• TEXTABSCHNITT:
== == ==

In altersgemischten Kleingruppen erarbeiten Kinder zwischen neun und 15 Jahren mit zwei Begleitern die Lerninhalte des heutigen Vormittags. Einige präsentieren den erlernten Unterrichtsstoff in Form eines kleinen improvisierten Theaterstücks, andere haben einen Kurzfilm gedreht.

Ab 13 Uhr gibt es den Mittagstisch, es wird gegessen, gelacht, geplaudert. Danach geht es in den Garten. Die Nachmittagseinheit dauert bis 17 Uhr, inklusive Hausübung. Ziffernnoten gibt es in dieser Schule nicht.

So oder so ähnlich stellen sich viele Kinder, Eltern und Lehrer die ideale Schule vor: mit individueller Förderung, auf Interessen und Begabungen der Kinder abgestimmt, in wertschätzender Umgebung. Doch so gestaltet sich die Realität in nur wenigen Schulen. Viele verbinden mit Schule eher Stress in der Früh, Notendruck, starre Lehrpläne und Leistungsbeurteilung, kaum Wertschätzung und wenig Individualisierung.

Starres System

Nicht alle wollen sich damit abfinden. Der Pädagoge, sechsfache (Patchwork-)Vater und Lehrer Michael Karjalainen-Dräger zum Beispiel. Er hat lange als Freizeitpädagoge gearbeitet und wechselte als 30-Jähriger an öffentliche Volks- und Hauptschulen in Wien, um dort Lehrer zu sein. Er blieb zehn Jahre. Oder, wie er es formuliert: "Ich habe es zehn Jahre ausgehalten."

== == ==

• BEREITGESTELLTES MATERIAL:

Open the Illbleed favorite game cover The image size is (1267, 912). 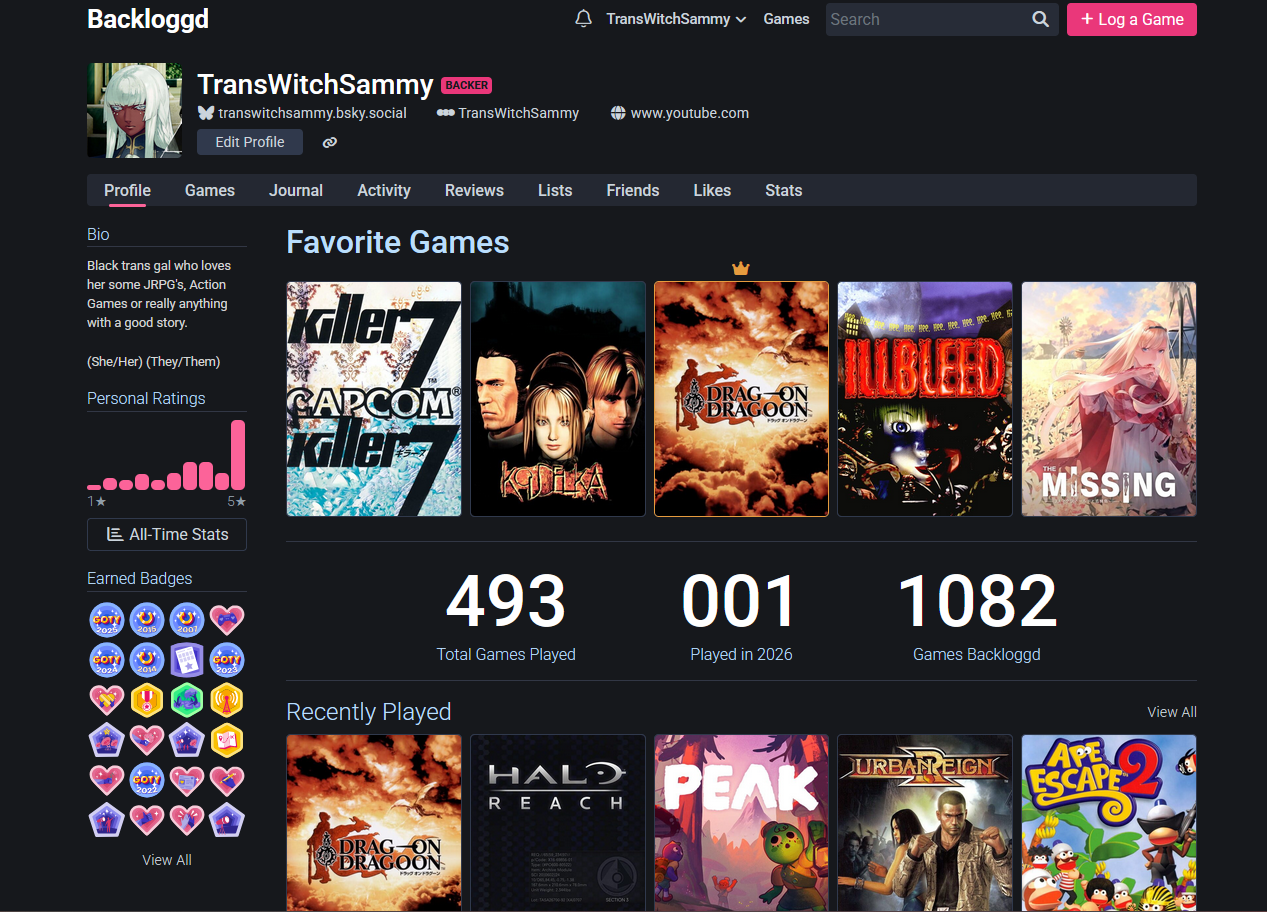tap(925, 399)
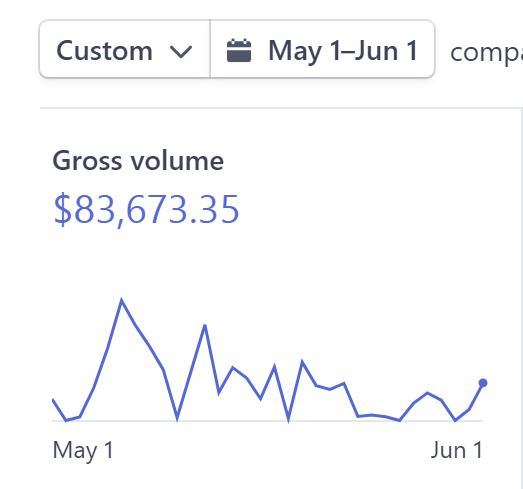The image size is (523, 489).
Task: Click the chart line's leftmost starting point
Action: click(53, 400)
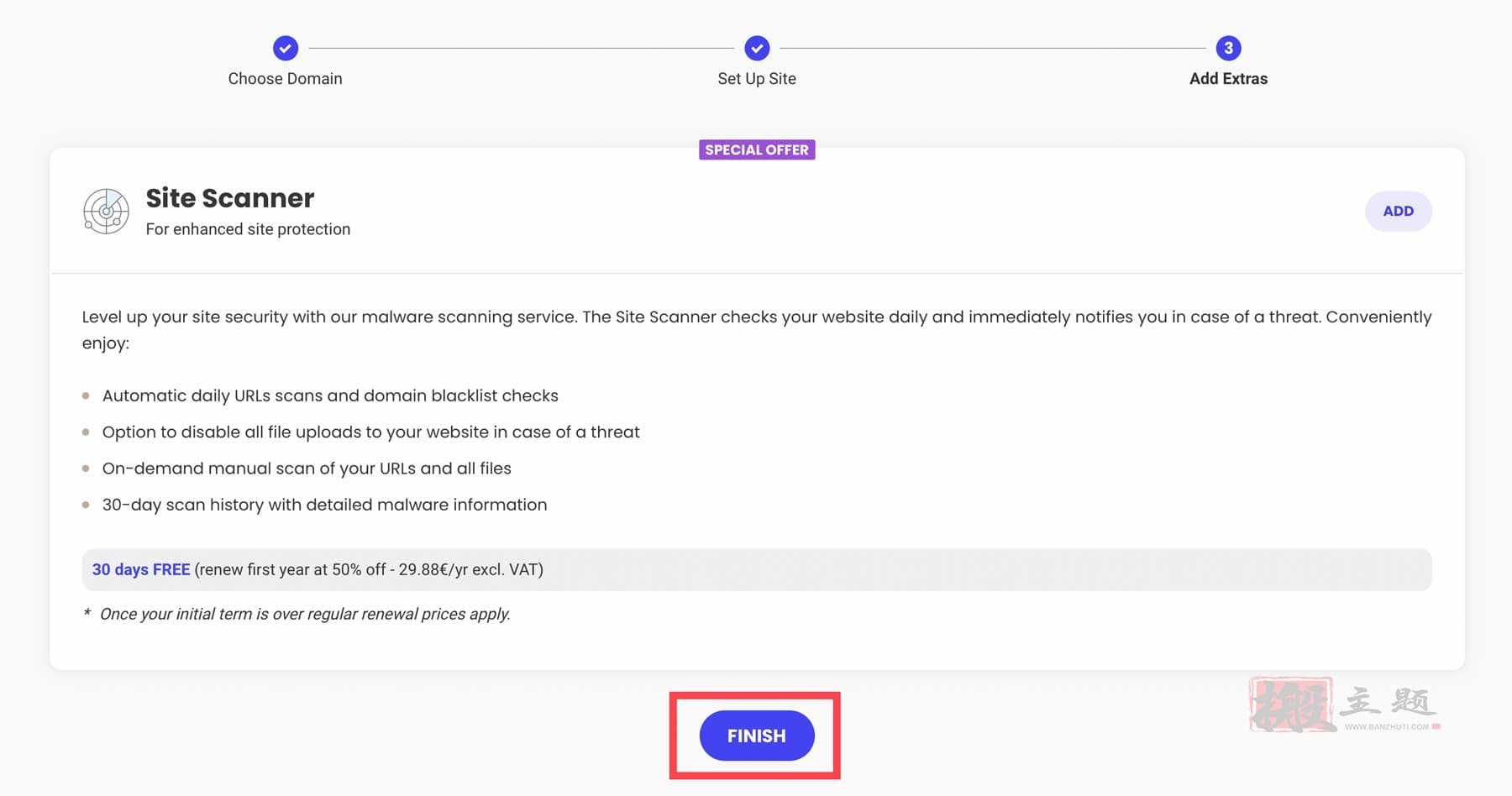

== == ==

• AUFGABEN ZUR ÜBUNG:
A. Erläutern Sie anhand des Textabschnitts, aus welchem Grund Michael Karjalainen-Dräger als 30-Jähriger an öffentliche Volks- und Hauptschulen in Wien wechselte.
B. Drucken Sie die Passage des Textabschnitts zwischen „In altersgemischten Kleingruppen“ und „einen Kurzfilm gedreht.“ einschließlich dieser Wörter wortgetreu aus.

• LÖSUNGEN DER AUFGABEN:
A. Er wechselte an öffentliche Volks- und Hauptschulen in Wien, um dort als Lehrer zu arbeiten. Zuvor war er lange als Freizeitpädagoge tätig gewesen.

B.
In altersgemischten Kleingruppen erarbeiten Kinder zwischen neun und 15 Jahren mit zwei Begleitern die Lerninhalte des heutigen Vormittags. Einige präsentieren den erlernten Unterrichtsstoff in Form eines kleinen improvisierten Theaterstücks, andere haben einen Kurzfilm gedreht.